But even when regular treatment has been established, families of someone with mental illness realize that the illness affects many other aspects of their lives and that they need more than medical help. Where do family members turn when they are faced with the problems and heartaches that come from dealing with mental illness on a daily basis? NAMI of the Pee Dee will provide an answer with a free 12-week series of classes on Tuesday evenings beginning Aug. 26. That’s when they will sponsor the NAMI Family-to-Family Education Program for family members of persons diagnosed with a serious mental illness.

Classes will be held from 6 to 8:30 p.m. at Central United Methodist Church in Florence. The NAMI Family-to-Family course, including all materials, is free. Advanced registration by Aug. 16 is required because the classes are limited in size. For more information or to register, call Lou Hanna at (843) 413-1500 or Betty Hardaway at (843) 230-7720. E-mail inquiries can be sent to Hanna at or Hardaway at bmahardaway@ The course is designed for relatives and care-giver friends of persons who have been diagnosed with serious and persistent mental illness or who exhibit behavior that strongly suggests such a diagnosis.

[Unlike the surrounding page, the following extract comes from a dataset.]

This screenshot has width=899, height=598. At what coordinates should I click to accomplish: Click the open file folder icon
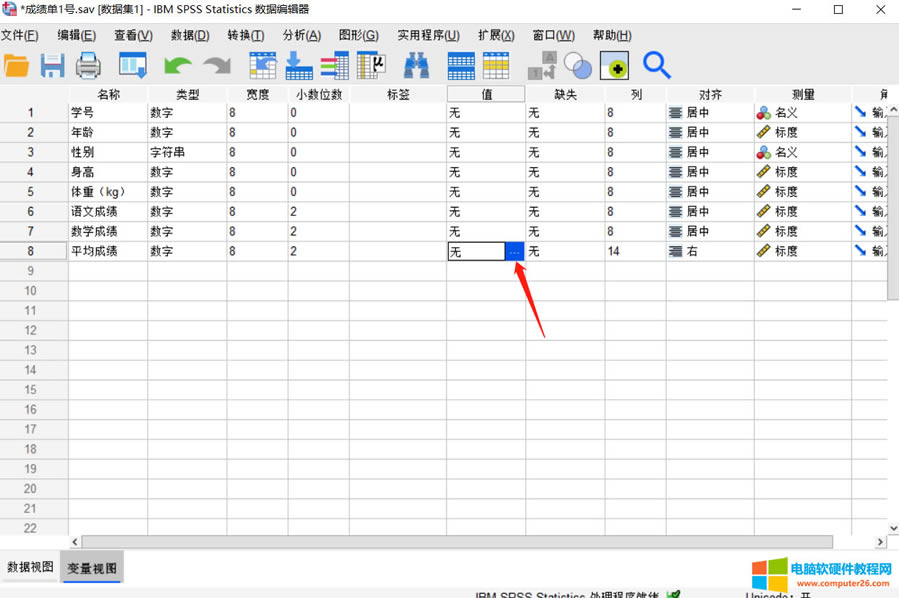pyautogui.click(x=16, y=66)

The course is not appropriate for individuals who are themselves suffering from one of these mental illnesses. Family-to-Family was designed and written by mental health professionals who have direct experience caring for a relative with mental illness. This structure assures that participants get the most help from this program. The co-teachers are also family members of someone with a mental illness. The teachers have received extensive training to make the course successful. “This course is a wonderful experience!” teacher Hanna said. “The most common reaction I get from participants is that they wish they had known about this course before. We hope families of people who have a serious mental illness will take advantage of this unique opportunity.”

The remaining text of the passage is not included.